• **Text block**:
>> Start
Thursday, February 11, 2010

Tomatoey Thoughts



We had a lot of rain last week, and this cracked 'Brandywine' was the result. It had to be eaten right away, but still tasted wonderful. They really have an excellent flavour and I like the pink shade, too.

The real problem is in cultivation. 'Brandywine' is from North America and is (I think) named after the Battle of Brandywine Creek, in Pennsylvania. If it was developed in this area, it is not really adapted for Sydney conditions. I should have realised from the potato leaves that the plant was adapted for lower temperatures and light levels: my plants are horribly burnt. The fruit fly bags have protected the fruit from scorching, but fruit set has been poor. The average tomato plant, according to Malcolm Campbell, will set fruit as long as there are periods below 27 C during the day. I suspect that the 'Brandywine' might stop setting fruit at something closer to 24 C, or that it prefers lower overnight temperatures -- our minima rarely fell below 20 C in January. I plan to keep growing 'Brandywines', but in future I will plant them early and late in the season. If anyone has ideas on what would be a good mid-season tomato for Sydney, I'd like to hear about it. My Dad used to plant 'Grosse Lisse'.
>> End
• **Requirement A**:
Reproduce the portion of the tomato post that opens with the words containing "We had a lot" and closes with "pink shade, too.".
• **Requirement B**:
In the tomato post, below what daytime temperature must there be periods for the average tomato plant to set fruit?

• **Information provided**:
>> Start
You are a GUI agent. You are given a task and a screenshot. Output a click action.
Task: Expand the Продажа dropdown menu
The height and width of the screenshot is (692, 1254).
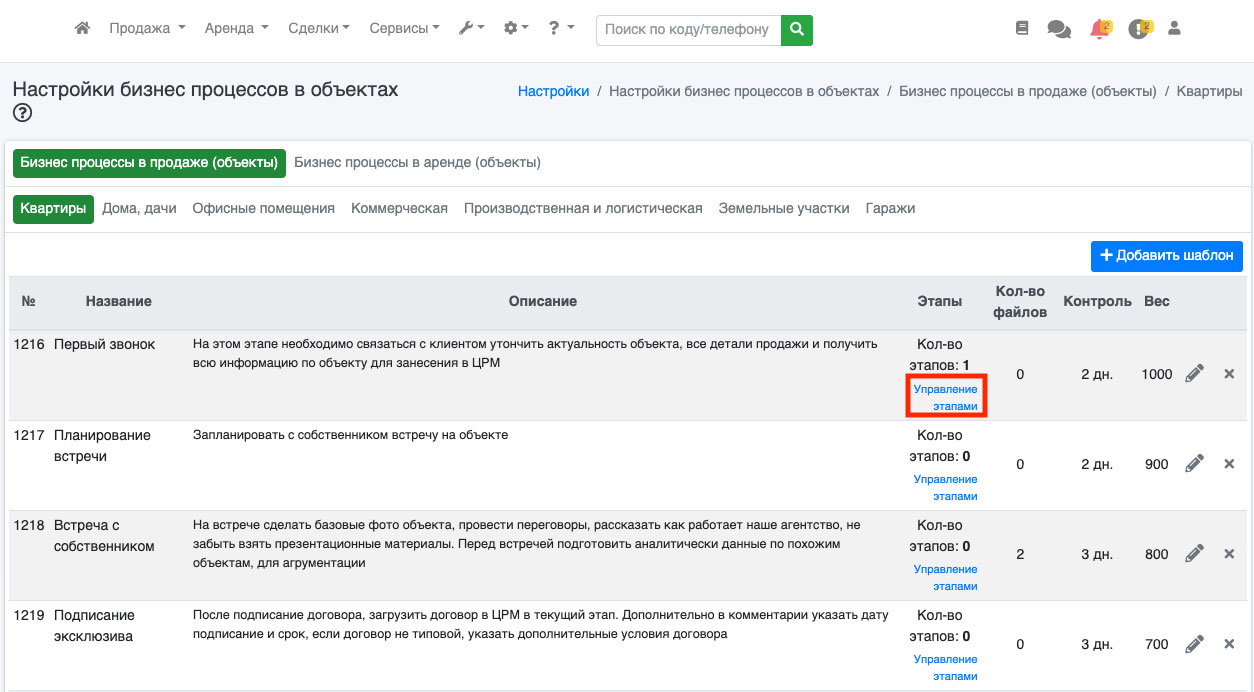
>> End
• **Correct result A**:
We had a lot of rain last week, and this cracked 'Brandywine' was the result. It had to be eaten right away, but still tasted wonderful. They really have an excellent flavour and I like the pink shade, too.

• **Correct result B**:
27 C